The Wrangell Narrows as seen from Crystal Mountain south of Petersburg (Joe Viechnicki/KFSK)

The U.S. Forest Service is reminding people in Southeast Alaska that fireworks are banned on national forest lands at all times and to be careful with camp fires as dry weather continues.

Officials are cautioning forest users that dry weather makes fireworks more dangerous this summer.

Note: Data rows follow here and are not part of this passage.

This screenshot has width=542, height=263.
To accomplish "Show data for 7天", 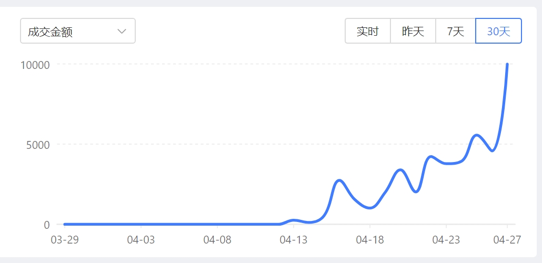I will (x=455, y=31).
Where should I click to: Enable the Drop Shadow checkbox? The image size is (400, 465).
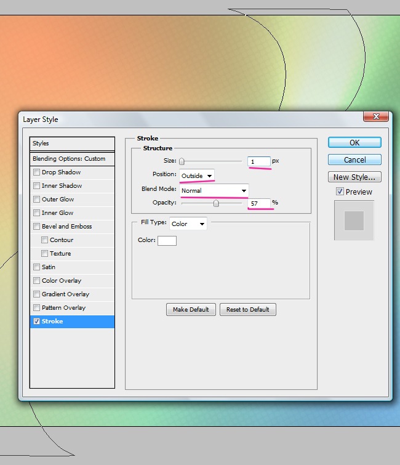[x=37, y=172]
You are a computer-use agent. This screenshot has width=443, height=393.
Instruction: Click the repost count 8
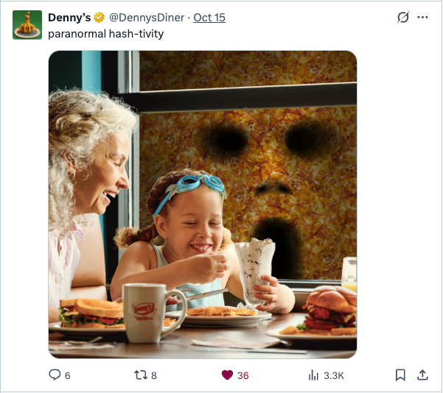pyautogui.click(x=154, y=376)
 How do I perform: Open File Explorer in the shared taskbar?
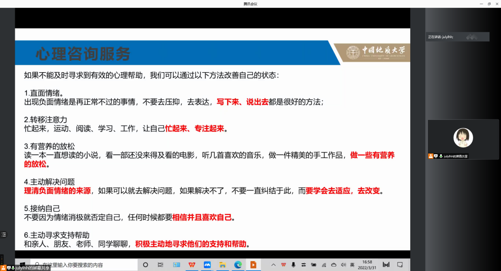pos(222,265)
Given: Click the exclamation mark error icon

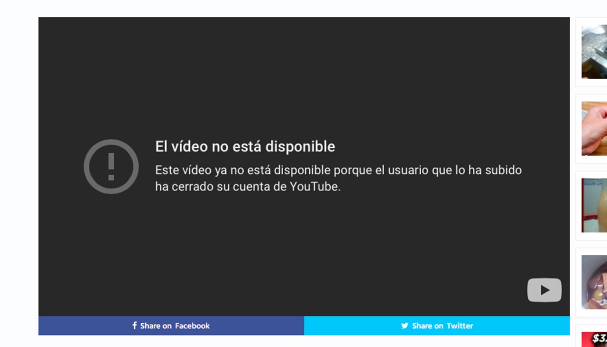Looking at the screenshot, I should click(x=111, y=166).
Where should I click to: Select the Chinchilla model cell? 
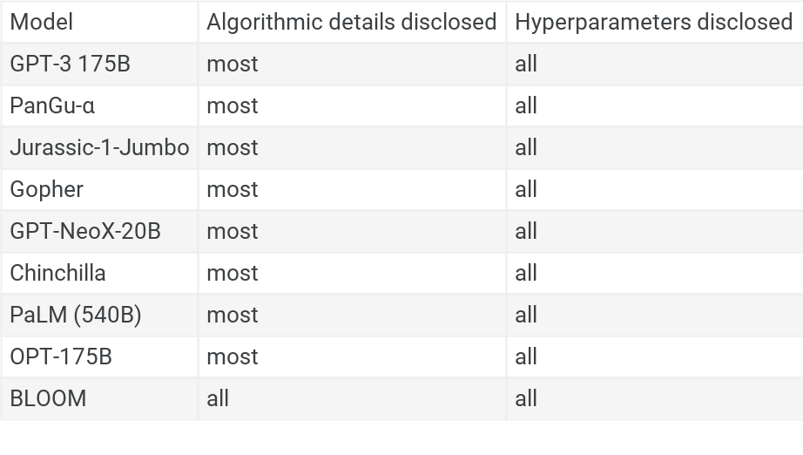(57, 273)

The region continues to experience drought conditions, with southern Southeast under a severe drought.

Despite that, the federal agency reports forest fire danger on the Tongass remains low.

“We’re not in a high fire danger risk in Southeast Alaska right now, however we do recognize we are in a drought and that’s something to monitor and those conditions could change,” said Paul Robbins Jr., a spokesman for the Forest Service in Ketchikan. “We’ve got consistent warm and dry conditions supposed to happen I know here in Ketchikan over the next week or two so, just something we’re going to keep an eye on.”

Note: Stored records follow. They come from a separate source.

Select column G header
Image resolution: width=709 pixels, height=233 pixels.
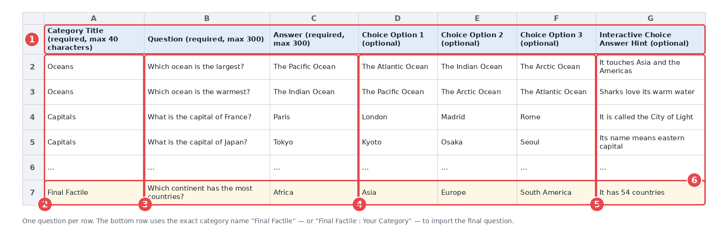pos(651,19)
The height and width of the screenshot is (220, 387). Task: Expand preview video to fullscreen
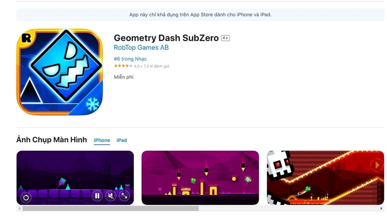tap(124, 196)
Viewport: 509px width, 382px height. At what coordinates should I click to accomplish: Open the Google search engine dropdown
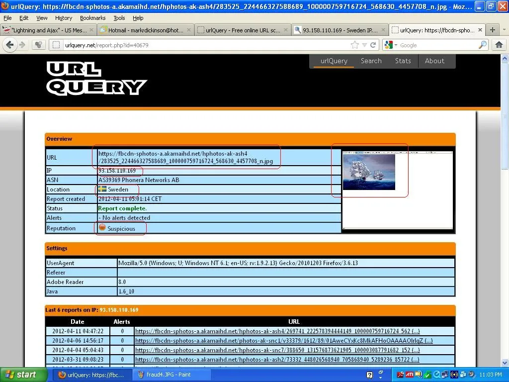(x=391, y=45)
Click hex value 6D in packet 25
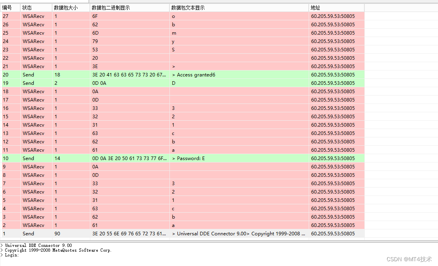Viewport: 438px width, 266px height. tap(95, 33)
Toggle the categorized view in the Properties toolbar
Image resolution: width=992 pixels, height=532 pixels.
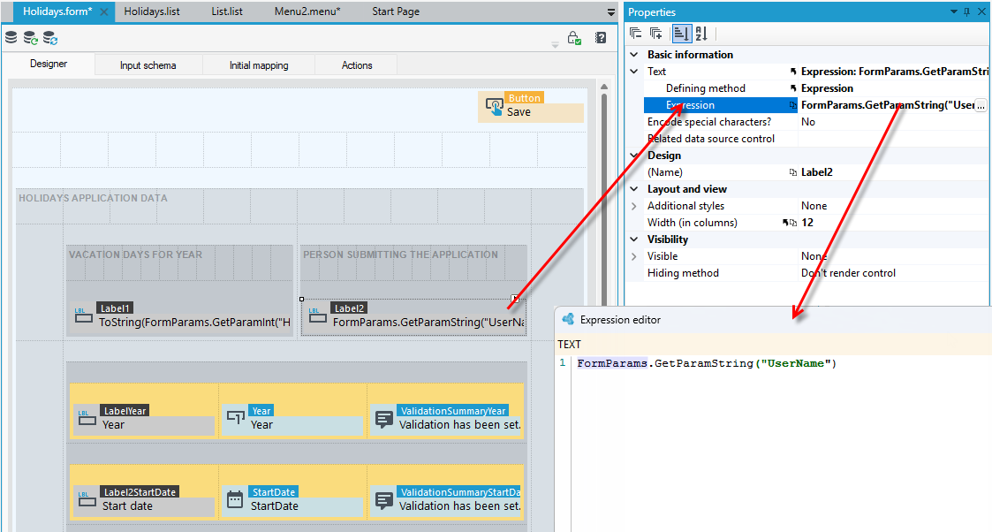pos(681,34)
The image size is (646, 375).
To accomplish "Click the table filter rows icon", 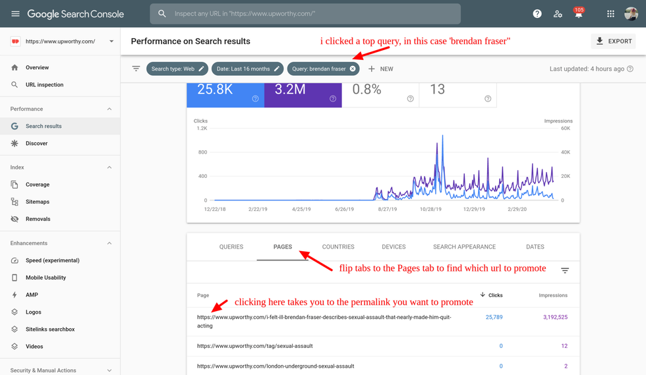I will (564, 271).
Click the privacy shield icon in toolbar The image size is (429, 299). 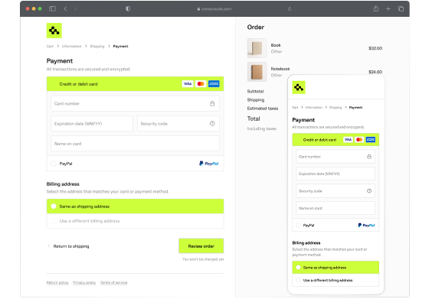point(128,8)
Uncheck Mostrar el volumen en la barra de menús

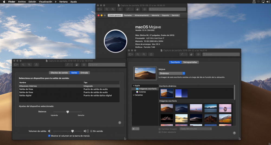(x=49, y=136)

The Tongass has not implemented any restrictions on logging or other commercial activity on the forest. But there have been a few fires already this season. A lightning strike started a fire on June 27 at Southeast Cove on the southern end of Wrangell Island. That blaze is relatively small, about a quarter acre. Robbins said its burning in steep, inaccessible terrain and the Forest Service will monitor it from the air.

“Given the geography around the fire, it’s not a major concern,” he said. “The natural barriers and some aerial resources we’re using should keep the fire contained just fine.”

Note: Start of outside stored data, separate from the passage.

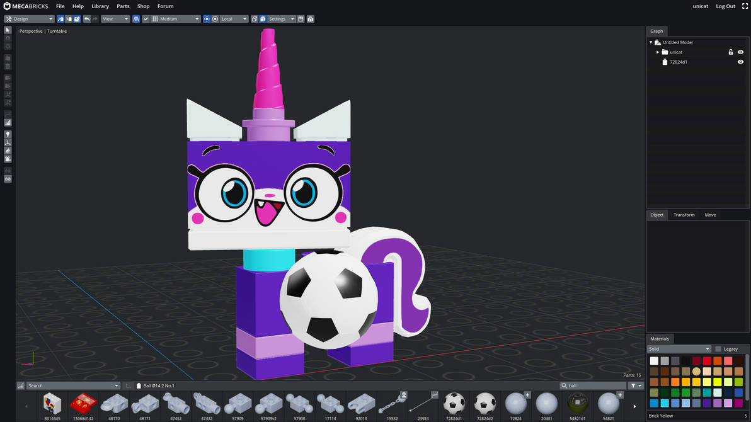Screen dimensions: 751x422
Task: Click the screenshot camera icon
Action: coord(311,18)
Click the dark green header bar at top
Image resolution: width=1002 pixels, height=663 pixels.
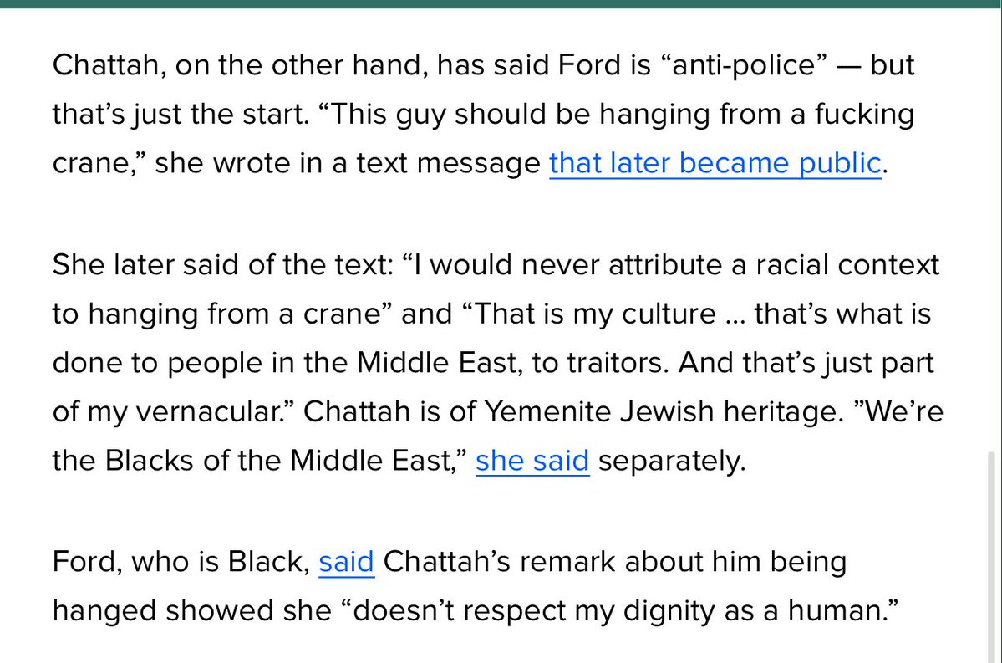pyautogui.click(x=501, y=4)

While this blaze started with a lightning strike, the Forest Service says over 95 percent of wild fires in Southeast are caused by people, most by unattended camp fires. Those are recommended in designated camp fire rings whenever possible. Campers are reminded to make sure fires are completely out and to keep water or a shovel nearby. The agency also reminds people celebrating July Fourth that violating the fireworks ban on national forest land can bring a fine of up to five thousand dollars or up to six months in jail.

Meanwhile, across the border in British Columbia, fire danger has reached high or extreme levels in parts of northern B.C.  And the B.C. Wildfire Service reports finding “holdover” fires around Telegraph Creek, about 160 miles up the Stikine River from Wrangell. That community was forced to evacuate last summer, when wildfires burned out of control. These “holdover” fires smoldered underground over the winter and restarted with warmer, drier weather. A number have been discovered since April of this year and most have been extinguished.